===== Selected text

Sunday, December 27, 2009
The picture is of a gate in the Byzantine walls of Thessaloníki, Greece. Until the beginning of the industrial era, most cities around the world had gates. It was a clear demarcation between the city and the surrounding countryside. However seeing gates in these pre-industrial cities conjures up the metaphoric use of gates. The Bible has many references to them. The one that I remember is “Enter into his gates with thanksgiving, and into his courts with praise: be thankful unto him, and bless his name. (Psalm 100: 4).” The references to gates in the Bible are literal and also metaphoric as seen in this link: http://www.bible-topics.com/Gates.html. The "gate" metaphor is still in our vocabulary transferred from an era where gates were a significant part of the morphology of a city.

==========

» **Work to complete**:
Decide whether each statement agrees with the post about city gates, answering yes or no and quoting the words of the post that decide it. 1. The gate in the picture belongs to the Byzantine walls of Thessaloníki. 2. Gates became common in cities only after the industrial era began. 3. The Bible refers to gates only in a literal sense.

===== Material supplied

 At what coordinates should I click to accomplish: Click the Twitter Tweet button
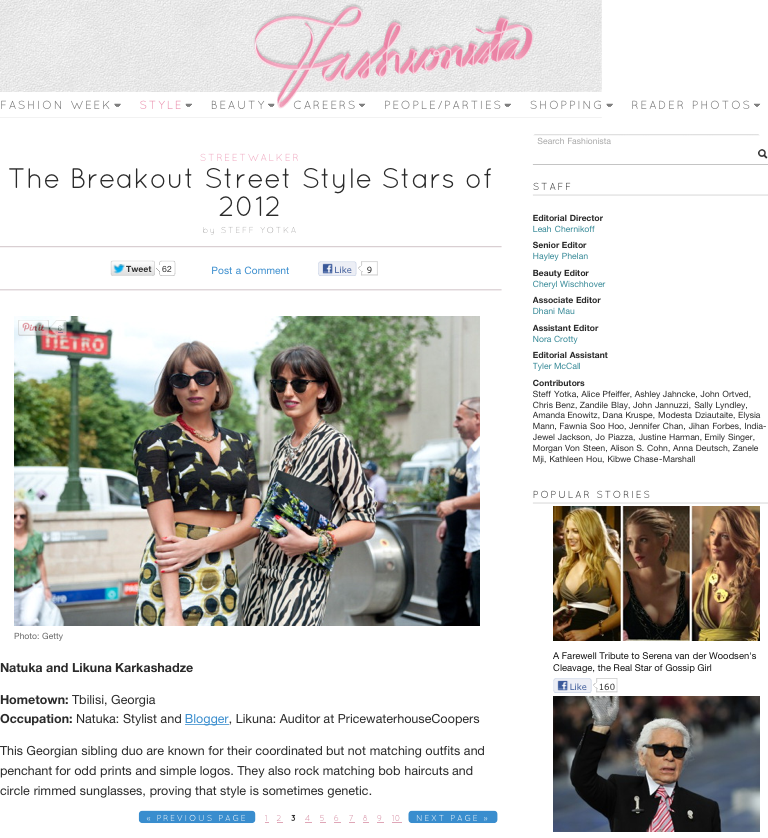133,269
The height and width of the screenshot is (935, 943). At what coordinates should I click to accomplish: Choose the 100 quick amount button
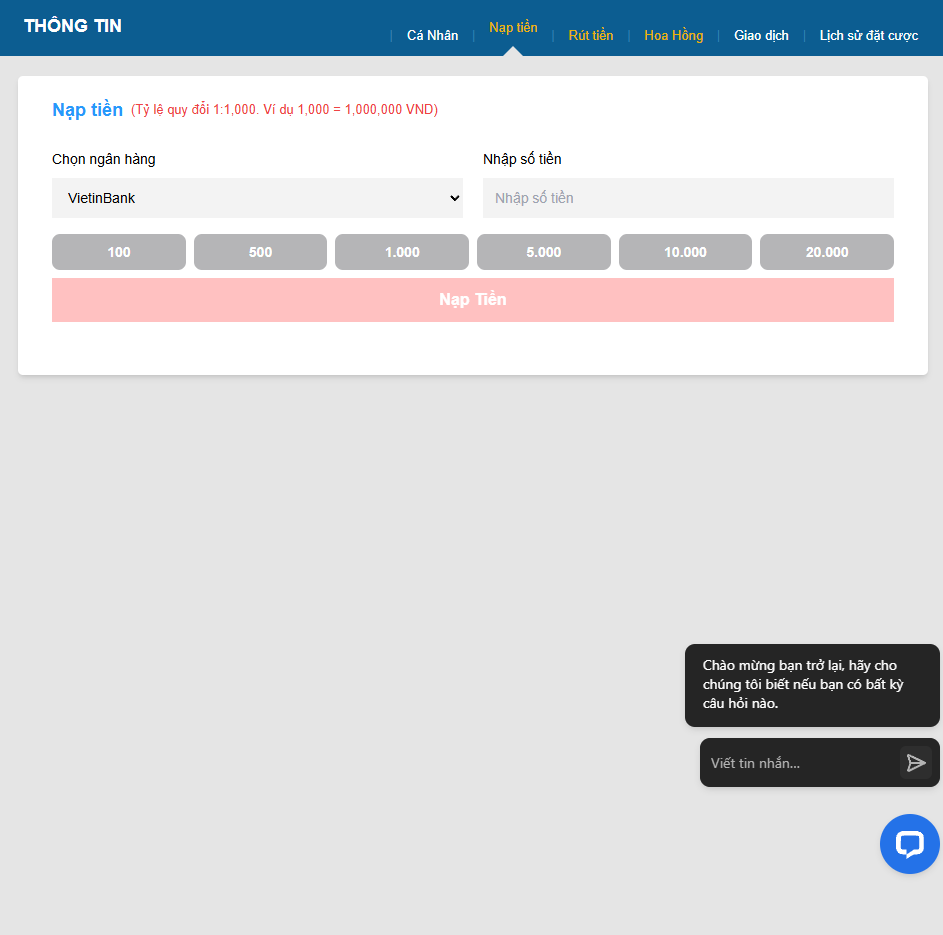coord(119,252)
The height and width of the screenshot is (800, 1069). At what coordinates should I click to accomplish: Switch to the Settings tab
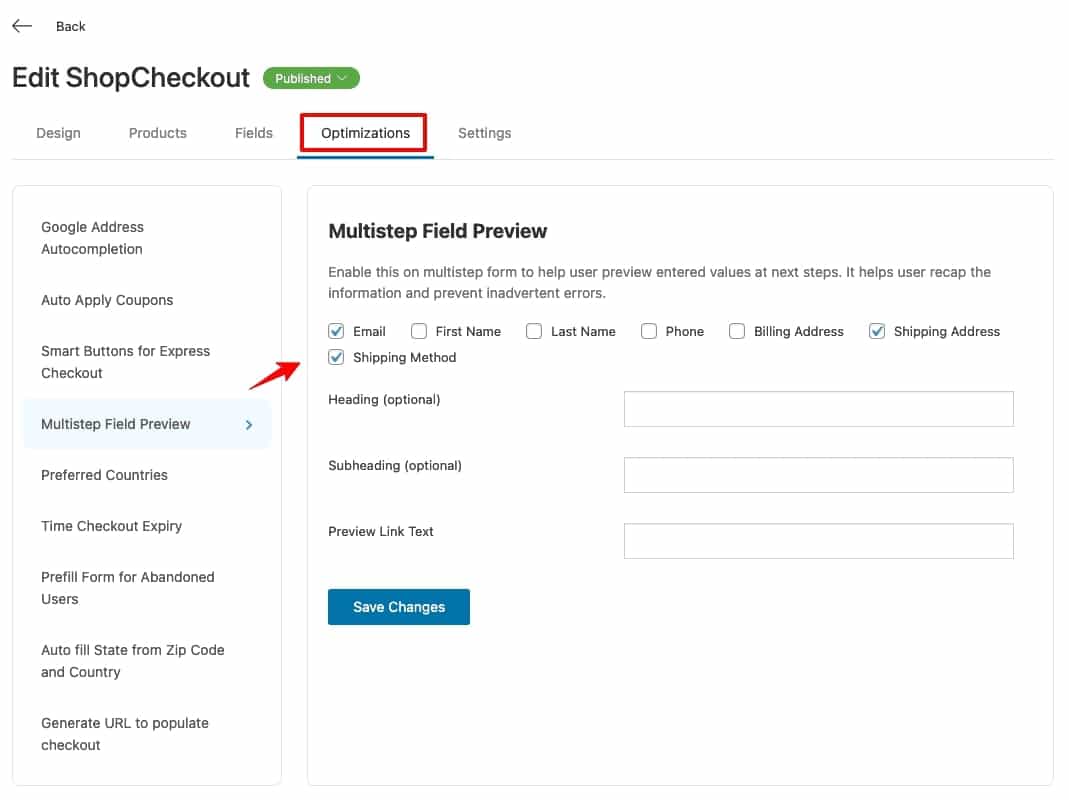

==========

» **Written reply**:
1. Yes: "The picture is of a gate in the Byzantine walls of Thessaloníki, Greece."
2. No: "Until the beginning of the industrial era, most cities around the world had gates."
3. No: "The references to gates in the Bible are literal and also metaphoric"